Refugee Hope Partners services are a big deal for refugees from around the globe who settle in Raleigh, North Carolina.
Photo by Refugee Hope Partners, Facebook

RALEIGH, NC – Refugee Hope Partners’ (RHP) name pretty well explains why the organization exists. RHP is a relatively small ministry, but its services are a big deal for refugees from around the globe who have settled in Raleigh, North Carolina.

More than 60 million people have been displaced worldwide. Unfortunately, these people often become political pawns. Political parties, governments, and other entities with their own agendas often use the refugee crisis as an emotional bargaining chip to gain public favor.

Photo by Refugee Hope Partners, Facebook

Refugee Hopelessness

Unfortunately, most people do not understand the global refugee crisis, immigration laws, or the personal plight of individual refugees and their families, even after the more fortunate have been “resettled.”

More than 60 million people are currently displaced from their homes and/or homelands.

Although refugees typically flee to a place of their choosing and capability, seldom do they have a choice about the country where they will eventually live.

Many refugees never make it beyond makeshift refugee camps where they often languish in squalid conditions, often for seemingly endless years.

Fewer than one-tenth of one percent (60,000) will have the opportunity to begin a potentially prosperous life outside of their native country. Not only do they face a long road to relocation through complicated immigration processes, but ultimately they must find their way into a culture that is dramatically disparate from their own, where the customs and language are different and where breadwinners are seldom seriously considered for jobs that pay above the minimum wage.

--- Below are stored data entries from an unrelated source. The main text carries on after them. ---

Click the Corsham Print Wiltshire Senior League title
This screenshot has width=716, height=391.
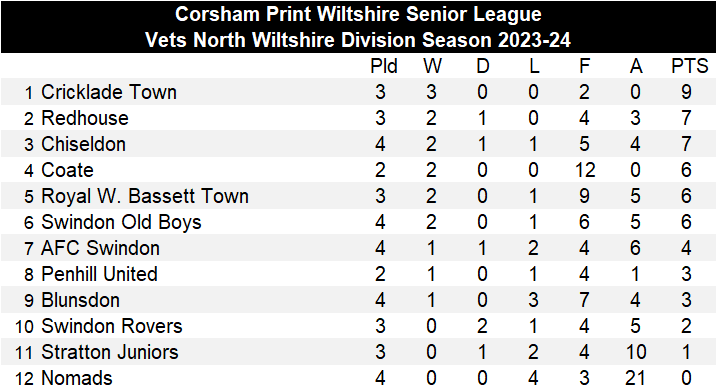pos(358,14)
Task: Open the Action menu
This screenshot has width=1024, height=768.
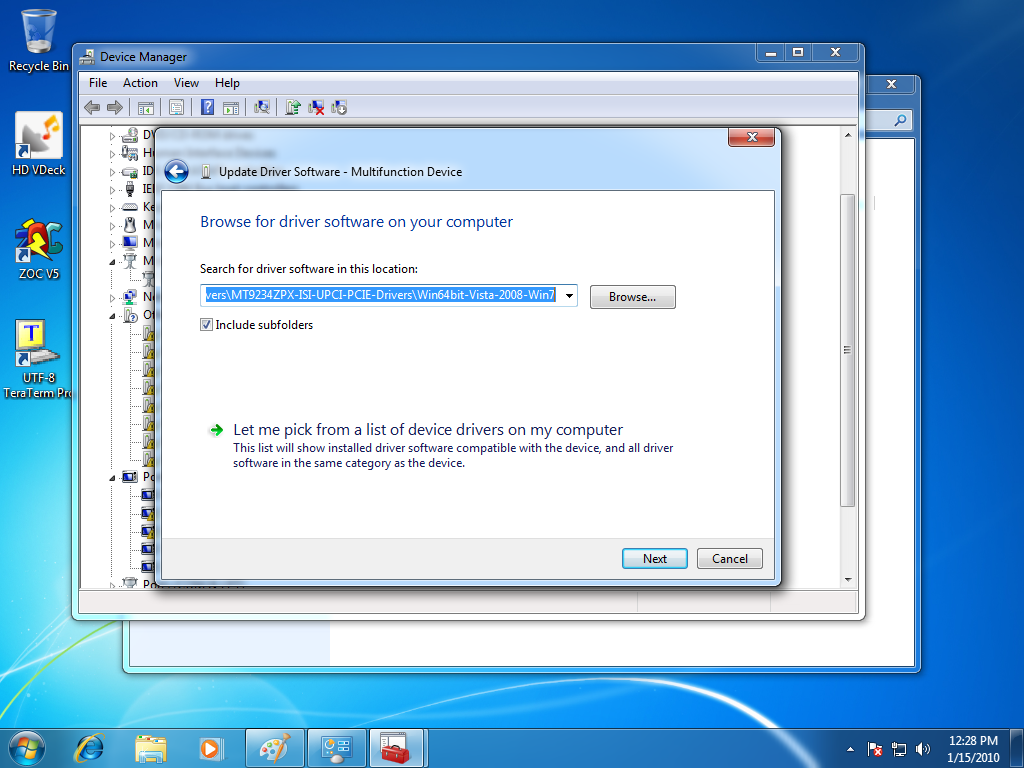Action: pyautogui.click(x=140, y=83)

That’s where Refugee Hope Partners come in.

Refugee Hope

They exist to love their refugee neighbors with the hope of the Gospel in partnership with the local church. Committed to boldly sharing the love and hope found only in an intimate relationship with Jesus Christ, they work with children and adults of all ages, teaching them how to grow and flourish in their new environment.

The ministry focuses on helping refugee families establish relationships, achieve independence, and flourish. But they will not settle for teaching men and women to “gain the whole world but lose their own soul.” (Mark 8:36)

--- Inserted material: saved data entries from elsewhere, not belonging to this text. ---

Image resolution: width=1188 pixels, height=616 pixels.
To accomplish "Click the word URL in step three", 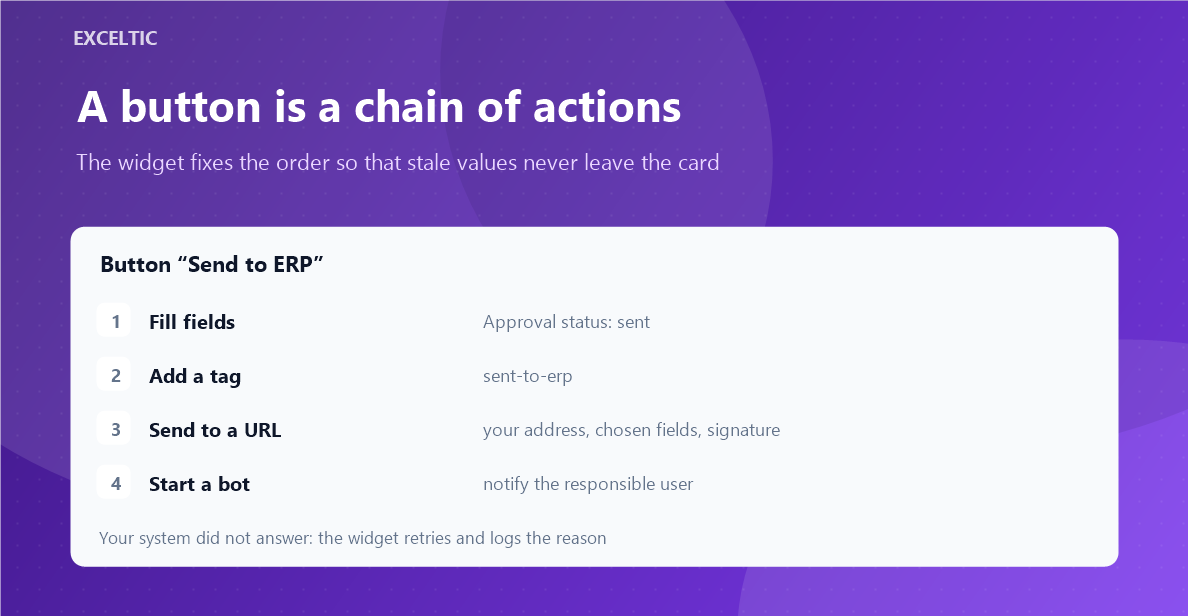I will tap(262, 430).
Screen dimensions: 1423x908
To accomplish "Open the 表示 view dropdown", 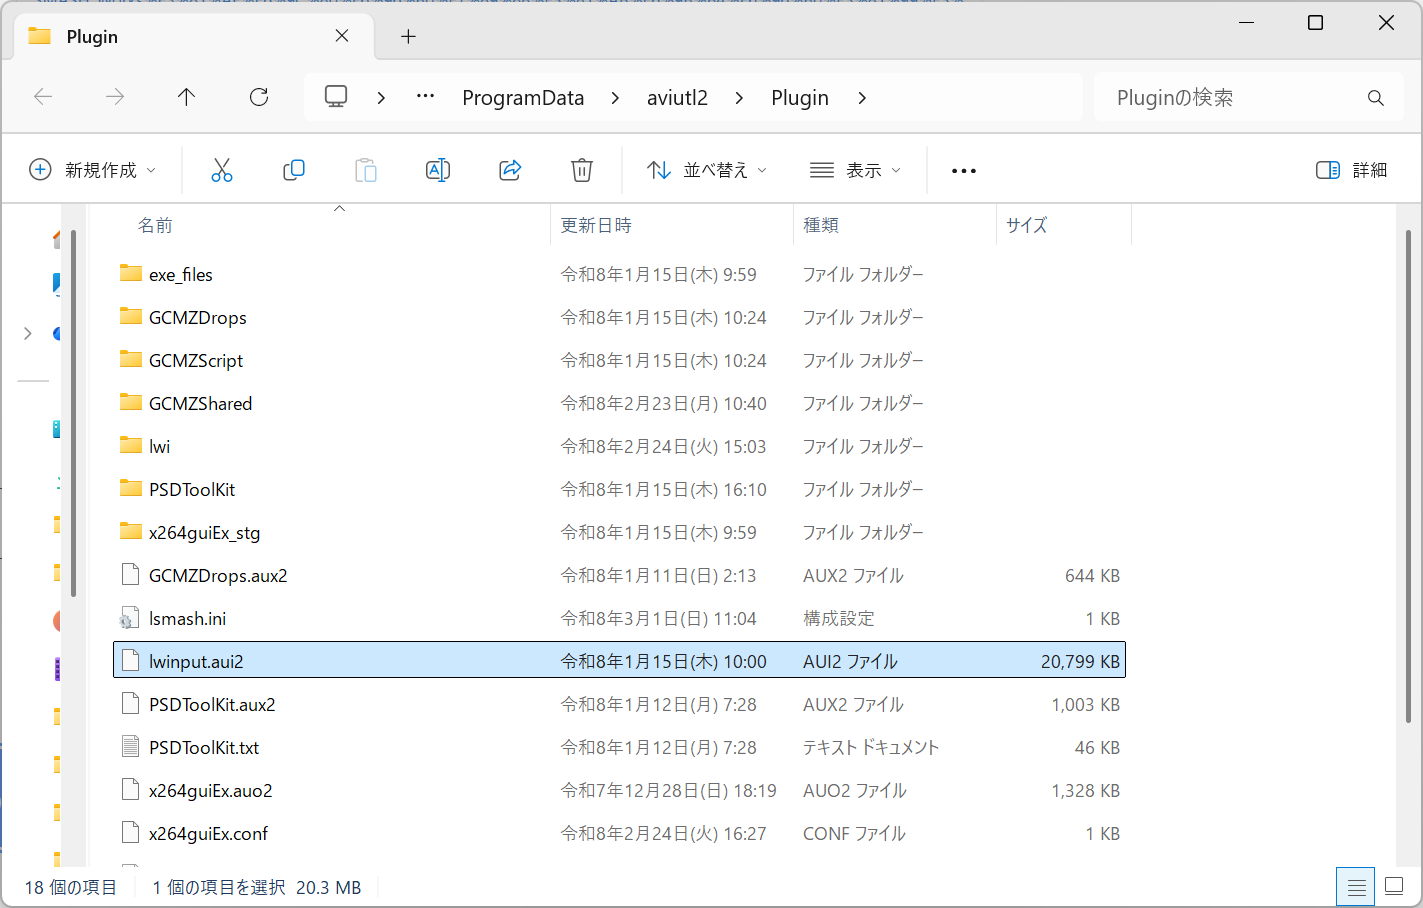I will tap(855, 171).

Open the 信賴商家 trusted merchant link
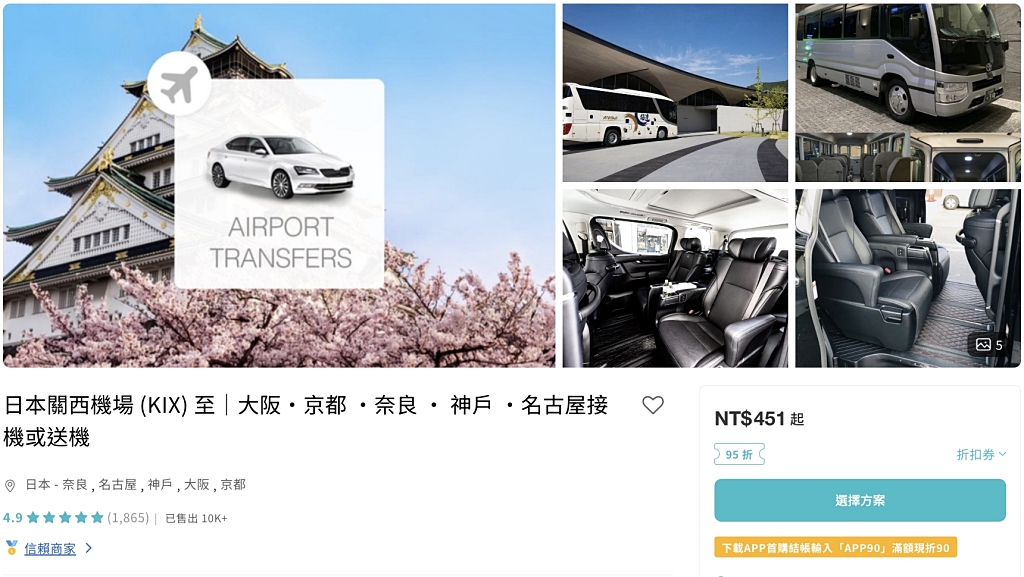[50, 549]
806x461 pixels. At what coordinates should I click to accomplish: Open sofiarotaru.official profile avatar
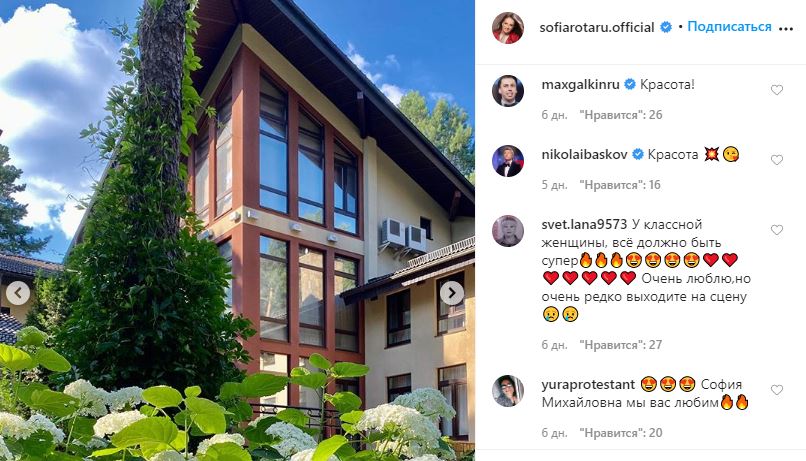508,28
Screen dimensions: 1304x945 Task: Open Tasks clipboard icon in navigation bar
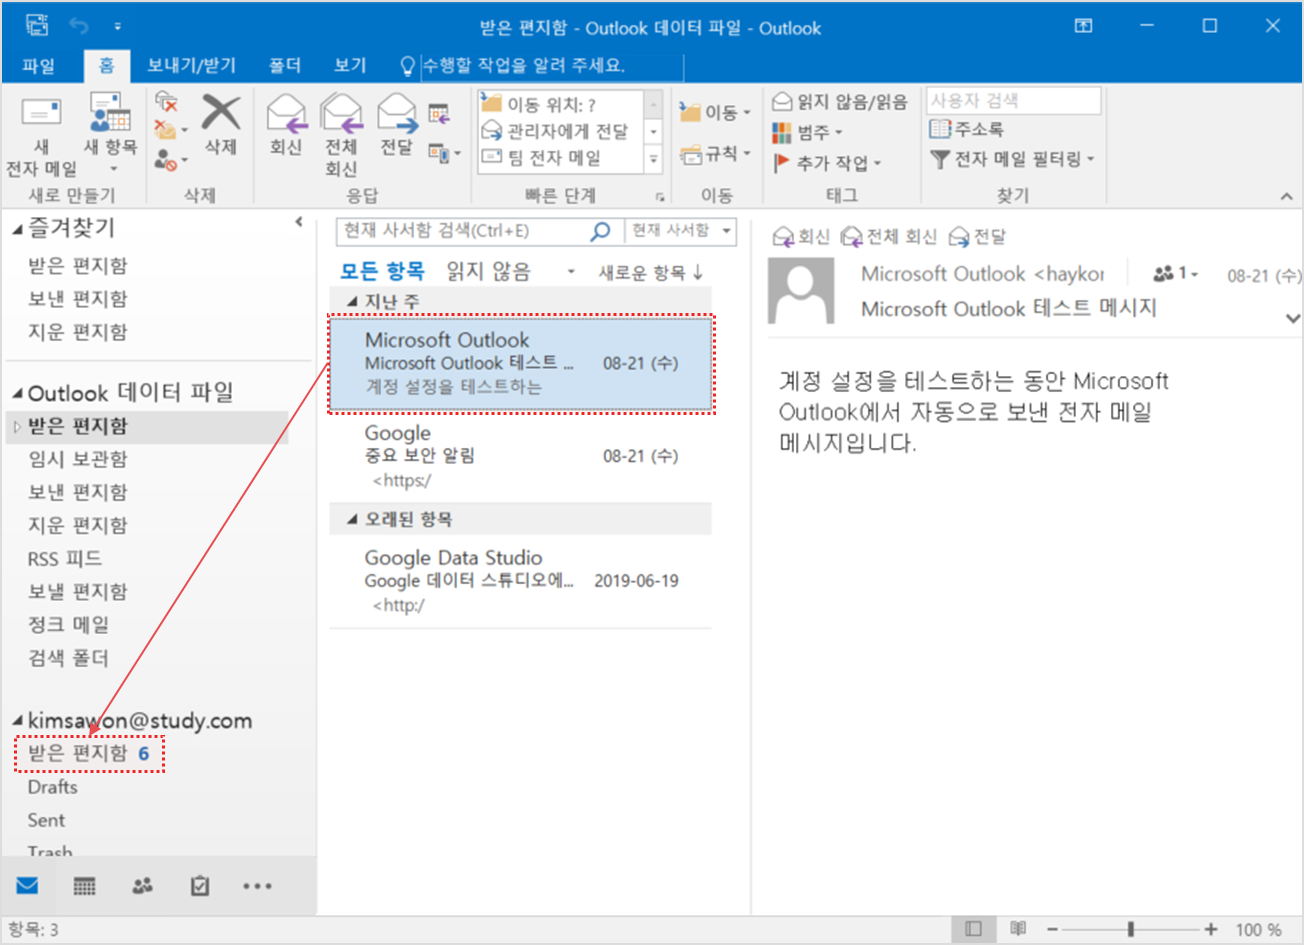[x=200, y=886]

RHP accomplishes its mission through a variety of contemporaneous ministries.

  • The Early Learning Club fosters “intellectual, physical, social, and emotional development through exploration and enriching experiences in a warm and loving environment for children ages 3-4 years.” The goal is to equip refugee children to enter kindergarten with English as their second language and comfort with classroom structure and decorum.
  • Homework Help assists students who are in the process of learning English as their second language while trying to understand the same homework assignments that their American counterparts are asking for help from their own parents at the kitchen table.
  • Bible Study classes are held for elementary, middle, and high school girls on Thursday and Friday afternoons and Friday evenings. Boys meet on Monday, Friday, or Sunday evenings. In addition to about 75 students, some parents are now meeting with RHP team members for one-on-one Bible studies,
  • The Bridge program helps refugee students transition from their teenage to adult years. The Bridge intends to replace the “what do I do now?” gap that many refugee students face. Only one percent of refugees enroll in college. Refugee Hope aims to change that statistic for those children who have been taken under their wing.
  • Adult ESL provides multi-level ESL classes designed to assist adults within a wide range of aptitudes to become proficient in reading, writing, and oral communication. The program is conducted over three 13-week sessions each fall, winter, and spring.

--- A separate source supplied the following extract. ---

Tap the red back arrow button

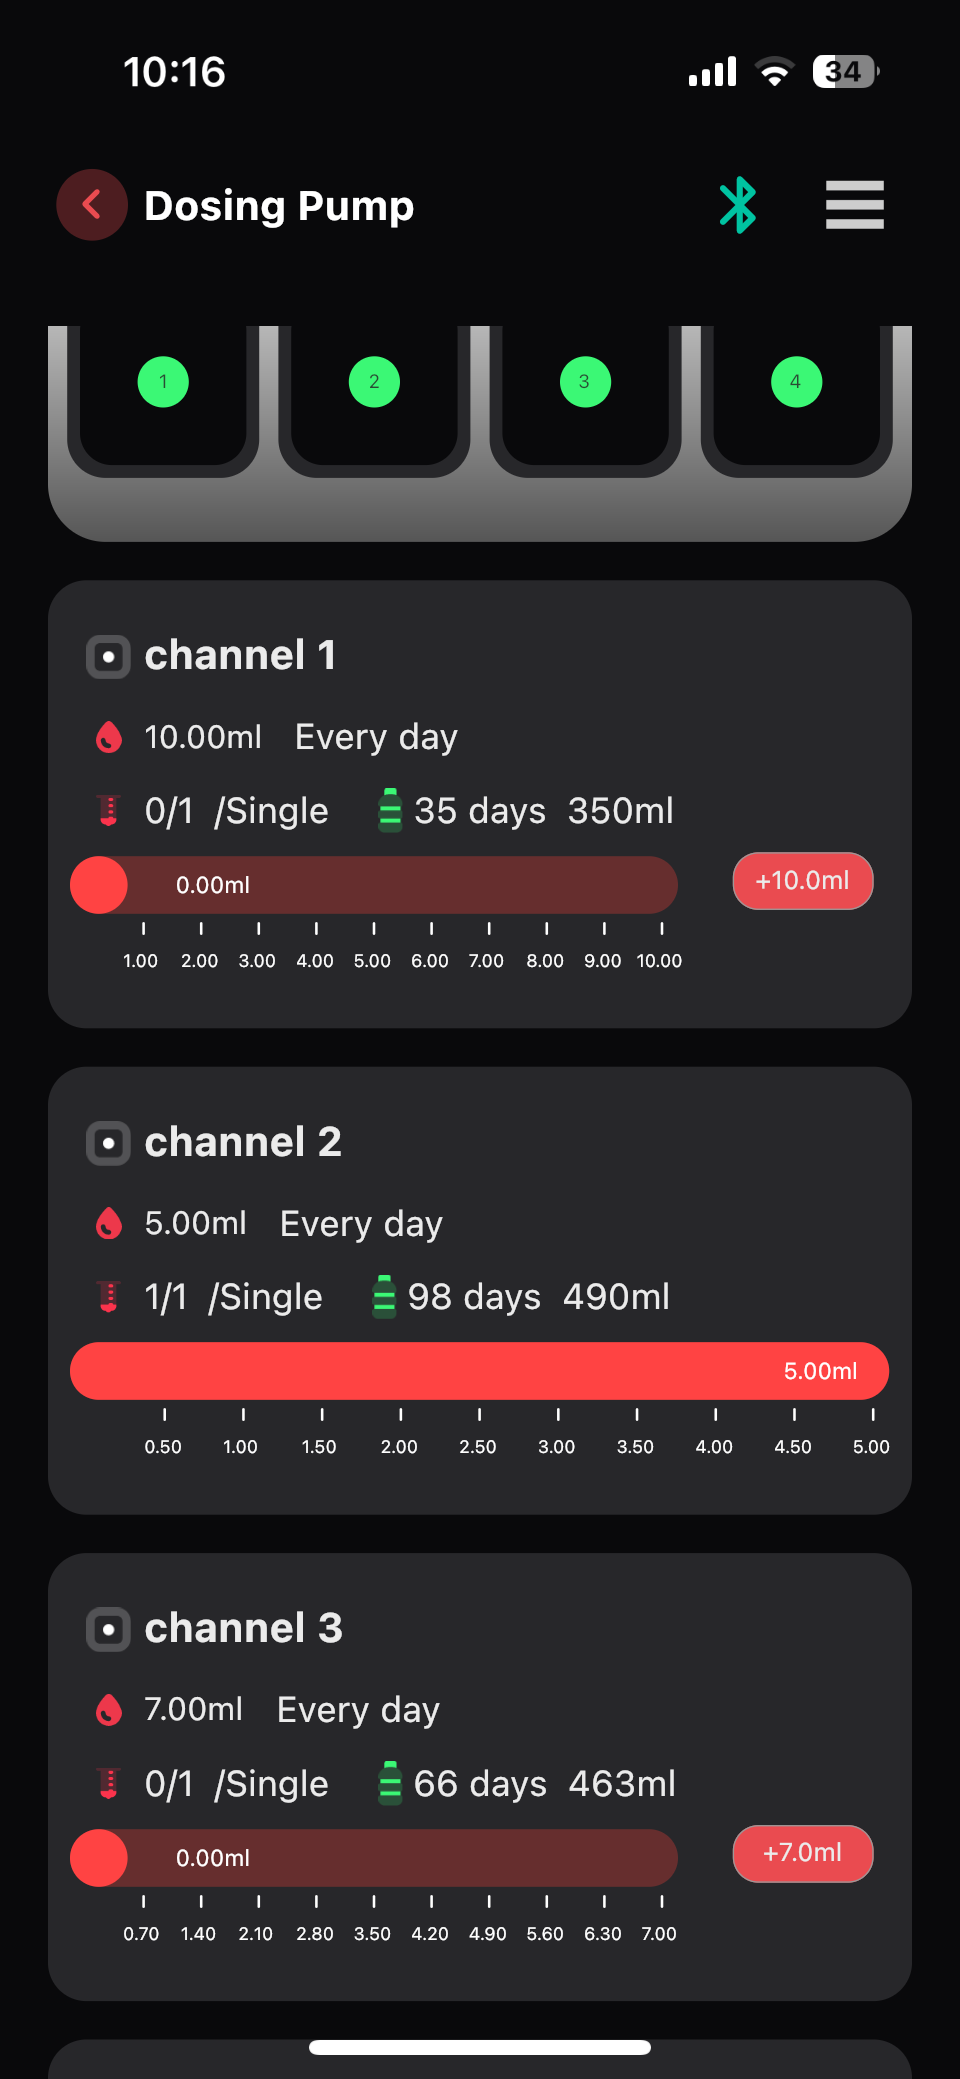click(x=92, y=205)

The most enduring words on the Refugee Hope website are, “God seems pleased to use us to magnify His name.”

Refugee Hope Partners is unique. It ought not to be. Every U.S. community where there are refugees should have a ministry similar to RHP.

Perhaps the Lord would be please to magnify His name in a similar way through you in your community. To learn more, check the RHP website.


Read more news on the Refugee Crisis and World Missions on Missions Box.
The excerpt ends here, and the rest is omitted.